Instructions to follow: Please, could you print all the lines below exactly, leaving out the pictures?

==== Information provided ====

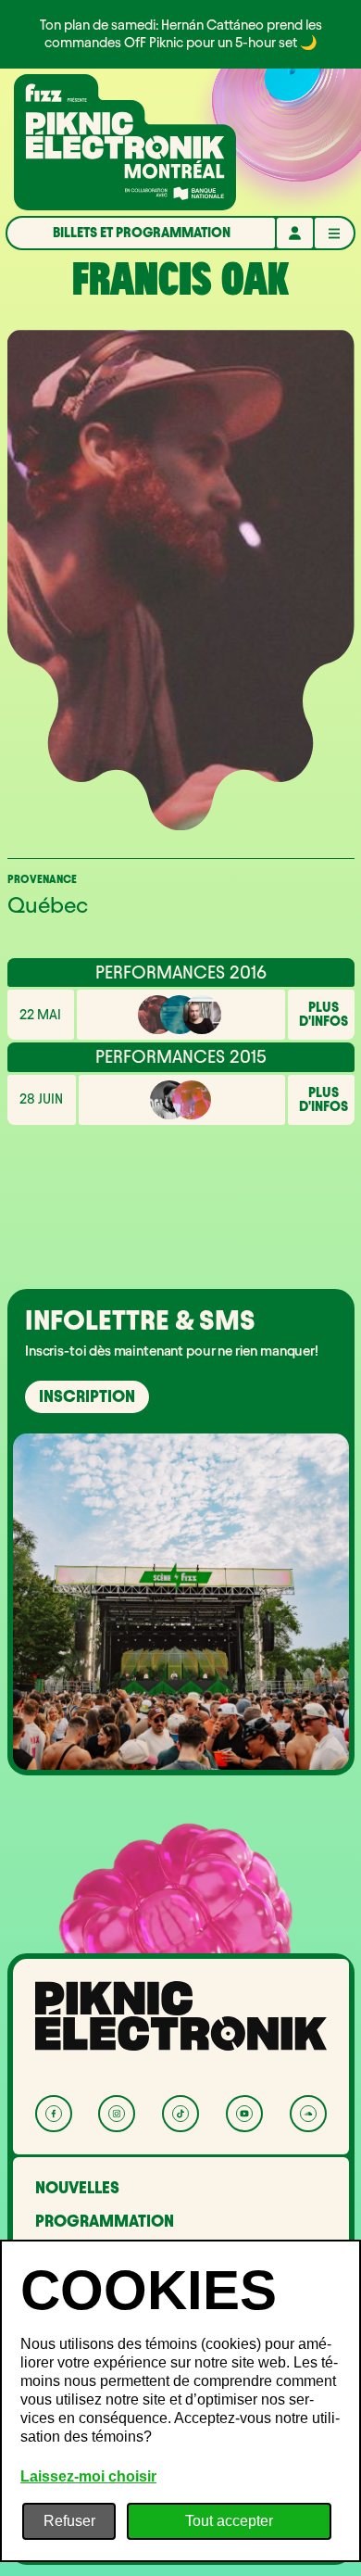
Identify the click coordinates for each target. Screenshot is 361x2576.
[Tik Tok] (180, 2113)
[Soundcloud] (308, 2113)
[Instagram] (116, 2113)
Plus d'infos (323, 1015)
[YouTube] (244, 2113)
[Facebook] (53, 2113)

====

Answer for this exercise:
Identify the click coordinates for each target. Screenshot is 361x2576.
[Tik Tok] (180, 2113)
[Soundcloud] (308, 2113)
[Instagram] (116, 2113)
Plus d'infos (323, 1015)
[YouTube] (244, 2113)
[Facebook] (53, 2113)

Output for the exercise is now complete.